KdaiP / StableTTS

Next-generation TTS model using flow-matching and DiT, inspired by Stable Diffusion 3
MIT License
342 stars 38 forks source link

Gradio All-in-One: Preprocess, Train, TensorBoard, and Interface #23

Open lpscr opened 1 week ago

lpscr commented 1 week ago

Hi, @KdaiP

I’m not sure where to post this, so I’ll share it here.

After a lot of testing, I’m working on a quick Gradio all-in-one solution . It includes preprocessing, training, TensorBoard , and the interface.

I’m still working on it and haven’t finished yet. I need to fix some issues, but I hope you’ll like it once it’s ready. I’ll send it for testing as soon as it’s done. Since I’m new to GitHub, i dont know how share code for your repo ?

Here’s a quick preview of what it looks like so far. Please enable the voice feature, as it’s currently muted, to experience the interface.

Let me know what you think!

https://github.com/user-attachments/assets/fd3cf287-4952-4e6f-906b-d84616dbc272

KdaiP commented 1 week ago

Hi, This sounds really cool! Once you've finished your modifications, you can create a pull request to share the code.

Also, it seems like the issue of audio cutouts has improved in this new model.

Maybe in the future, we can add components for data annotation and data cleaning (which I'm currently organizing), similar to the one-click packages for TTS and GPT-SoVITS, to create an out-of-the-box workflow.

Looking forward to seeing your progress!

juntaosun commented 1 week ago

@lpscr You can create a project branch on GitHub, upload your updated code, and then push it to the main branch to synchronize the code.

lpscr commented 1 week ago

Thank you all!

I've finished a new version, and I hope you like it.

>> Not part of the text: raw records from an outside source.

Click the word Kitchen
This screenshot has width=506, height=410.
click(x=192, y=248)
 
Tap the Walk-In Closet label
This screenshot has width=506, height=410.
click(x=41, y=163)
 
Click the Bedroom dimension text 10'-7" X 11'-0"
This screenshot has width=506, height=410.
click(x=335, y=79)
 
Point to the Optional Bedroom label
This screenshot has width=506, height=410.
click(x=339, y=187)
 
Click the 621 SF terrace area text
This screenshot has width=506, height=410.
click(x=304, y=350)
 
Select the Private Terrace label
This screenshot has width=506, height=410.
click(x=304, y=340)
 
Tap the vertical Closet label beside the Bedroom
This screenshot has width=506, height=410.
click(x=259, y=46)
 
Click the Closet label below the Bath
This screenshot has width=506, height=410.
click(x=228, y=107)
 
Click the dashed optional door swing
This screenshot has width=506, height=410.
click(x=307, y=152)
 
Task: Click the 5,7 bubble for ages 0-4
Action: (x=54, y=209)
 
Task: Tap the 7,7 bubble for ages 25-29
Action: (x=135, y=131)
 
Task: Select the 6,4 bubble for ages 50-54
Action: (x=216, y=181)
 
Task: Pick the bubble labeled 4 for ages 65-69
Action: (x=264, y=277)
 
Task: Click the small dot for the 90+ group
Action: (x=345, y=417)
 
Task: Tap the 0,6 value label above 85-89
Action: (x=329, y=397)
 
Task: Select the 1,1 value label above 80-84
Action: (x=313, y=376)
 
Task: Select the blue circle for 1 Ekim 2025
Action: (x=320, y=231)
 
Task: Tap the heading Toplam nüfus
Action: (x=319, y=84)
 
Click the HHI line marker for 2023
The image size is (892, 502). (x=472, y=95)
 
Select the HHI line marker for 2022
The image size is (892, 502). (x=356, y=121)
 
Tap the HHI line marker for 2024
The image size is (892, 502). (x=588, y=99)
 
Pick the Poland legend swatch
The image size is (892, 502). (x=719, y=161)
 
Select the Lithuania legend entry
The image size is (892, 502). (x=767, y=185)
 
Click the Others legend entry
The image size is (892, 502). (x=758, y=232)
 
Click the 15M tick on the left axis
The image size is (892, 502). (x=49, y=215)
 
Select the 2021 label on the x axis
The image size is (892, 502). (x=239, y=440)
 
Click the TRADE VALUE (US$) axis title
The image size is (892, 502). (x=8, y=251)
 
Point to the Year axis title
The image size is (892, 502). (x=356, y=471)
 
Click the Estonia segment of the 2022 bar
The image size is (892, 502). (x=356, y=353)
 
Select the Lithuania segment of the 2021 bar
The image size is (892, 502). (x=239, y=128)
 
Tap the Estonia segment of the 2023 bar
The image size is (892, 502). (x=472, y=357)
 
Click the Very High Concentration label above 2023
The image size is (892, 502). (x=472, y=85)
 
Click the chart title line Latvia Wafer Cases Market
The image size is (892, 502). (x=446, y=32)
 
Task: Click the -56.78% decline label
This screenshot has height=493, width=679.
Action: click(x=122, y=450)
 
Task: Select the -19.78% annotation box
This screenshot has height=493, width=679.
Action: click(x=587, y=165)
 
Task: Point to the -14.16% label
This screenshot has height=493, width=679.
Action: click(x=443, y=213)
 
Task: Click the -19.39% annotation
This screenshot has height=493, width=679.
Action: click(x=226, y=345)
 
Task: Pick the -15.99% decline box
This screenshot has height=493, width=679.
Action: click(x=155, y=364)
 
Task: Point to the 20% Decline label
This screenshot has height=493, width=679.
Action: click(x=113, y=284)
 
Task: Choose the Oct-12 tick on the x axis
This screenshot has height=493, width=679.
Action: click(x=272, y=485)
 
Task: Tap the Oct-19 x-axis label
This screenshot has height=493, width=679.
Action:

I plan to upload it tomorrow and make a pull request as you suggested.

I have a quick question: Can I create a fork, add the files, and then submit a pull request? I'm still new to this process, so I just want to make sure.

In this version, I added:

The ability to start, stop, and resume training, with a save and config option so you don't lose progress. The ability to start and stop TensorBoard. A random sample selector for training data to make it easier to use, as well as a reference to compare results. A seed option, allowing you to use a random seed or fix it if needed. Automatic model downloads on the first run if the models aren't found locally.

I have a question about the sample in the progress tab: Do we need to resample the files?

Let me know what you think of the new version. I ran some tests, and it's working great! You can easily fine-tune voices, and everything is well-organized. I didn't touch the core code, so there shouldn't be any conflicts. I just created a separate Python file and imported code from your repo, or copied some parts. I also added comments, so it's easy to understand and follow what I did.

https://github.com/user-attachments/assets/16800e16-3e95-42b2-a6c3-51aa31fd0c95

KdaiP commented 1 week ago

Hi, thank you for your hard work on this! Your implementation is both elegant and well-organized!

In addition, resample is not required because the training target of StableTTS (mel spectrogram) is already extracted from resampled audio.